Н: Да, но нет - мне Taylor денег пока не платит. Пока. Вот, кстати, на «Тэйлоре» играет Дейв Мэттьюз – вот это уже промо.

В: Электрогитара – это новые возможности с точки зрения звука. Услышим мы какие-то существенные перемены на концерте?

Н: Конечно. У меня будет гораздо больше соло, чем в акустике. Я не забыл, на самом деле, и свое отчасти брит-поповское прошлое, поэтому даже сделаю пару песенок U2 с соответствующим звучанием.

В: То есть каверы нас, как говорится, не покинут?

Н: А почему нас кавера должны покинуть? Все, на чем я вырос, все, что меня питало – теперь все это пропускаю через себя. Я тебе скажу, что у западных исполнителей, а особенно у блюз-роковых музыкантов, даже таких больших, как Клэптон, Мейер, Стинг, в лайвах кавера могут занимать до тридцати, а у Клэптона – до шестидесяти-семидесяти процентов всего материала вообще. Понимаешь, когда ты играешь чью-то песню потому, что она тебе жутко нравится, и ты настолько ее любишь, что ты хочешь попробовать ее сыграть – это одно. А когда ты кавера играешь, потому что это то, за что тебе в пабе заплатят деньги – это другое. Это просто разное отношение к каверам: играешь, потому что надо, или играешь, потому что хочешь.

В: Ты веришь в какие-то концертные приметы?

Н: Нет, потому что эти приметы постоянно нарушаются. Вообще, если честно, я в последние несколько лет перестал следить за какими-либо приметами, они у меня из жизни совершенно пропали. У меня нет примет в жизни в принципе, я совершенно перестал быть хоть на какую-то долю суеверным.

В: У тебя очень нежные, лиричные тексты, и мне всегда было интересно: сначала, когда пишешь песню, в голове рождается текст или мелодия?
☆ ☆ ☆ ☆
- [Задания]:
1. Перепишите отрывок интервью от слов «Н: Нет, потому» до слов «текст или мелодия?», поставив «мнительным» вместо «суеверным».
2. Соответствуют ли интервью следующие утверждения: (а) компания Taylor платит музыканту деньги; (б) на концерте у музыканта будет больше соло, чем в акустике; (в) музыкант по-прежнему следит за приметами? На каждое ответьте «да» или «нет» и приведите решающие слова из интервью без изменений.
3. Продолжите интервью с музыкантом, начав сразу после его последней фразы.
Материал с интервью никак не связан.

- [Фрагмент данных]:
☆ ☆ ☆ ☆
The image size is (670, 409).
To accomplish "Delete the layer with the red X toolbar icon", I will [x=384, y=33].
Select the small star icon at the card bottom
☆ ☆ ☆ ☆
- [Ответы по заданиям]:
1.
Н: Нет, потому что эти приметы постоянно нарушаются. Вообще, если честно, я в последние несколько лет перестал следить за какими-либо приметами, они у меня из жизни совершенно пропали. У меня нет примет в жизни в принципе, я совершенно перестал быть хоть на какую-то долю мнительным.

В: У тебя очень нежные, лиричные тексты, и мне всегда было интересно: сначала, когда пишешь песню, в голове рождается текст или мелодия?

2.
(а) Нет: «мне Taylor денег пока не платит».
(б) Да: «У меня будет гораздо больше соло, чем в акустике».
(в) Нет: «я в последние несколько лет перестал следить за какими-либо приметами».

3.
Н: По-разному. Иногда, бывает, я пишу какой-то рифф на гитаре, какую-то мелодию, и на это начинаю напевать уже вокальную партию, а потом приходит текст. А бывает, у меня какая-то фраза в голове родится, пара слов, прикольный оборот, и тогда я эту фразу пытаюсь положить на мелодию и из этого развить песню. Очень по-разному получается.

В: Песни пишутся новые сейчас?

Н: Да, у меня достаточно много новых песен. У меня, наверное, с десяток лежит новых песен, которые у меня просто руки не доходят сделать.

В: А на ближайшем концерте мы что-то новое услышим?

Н: Ты имеешь в виду – из того, что я не играл в акустике, из оригинального материала? Наверное, нет. Все, что я играл в акустике, я и буду играть в электро. Но оно звучит абсолютно по-другому все, то есть это действительно будет, как будто слушаешь новые песни.



В: С переходом к формату группы ты не находишь, что клубно-ресторанный формат уже тесноват? Не планируешь перебраться на большие площадки?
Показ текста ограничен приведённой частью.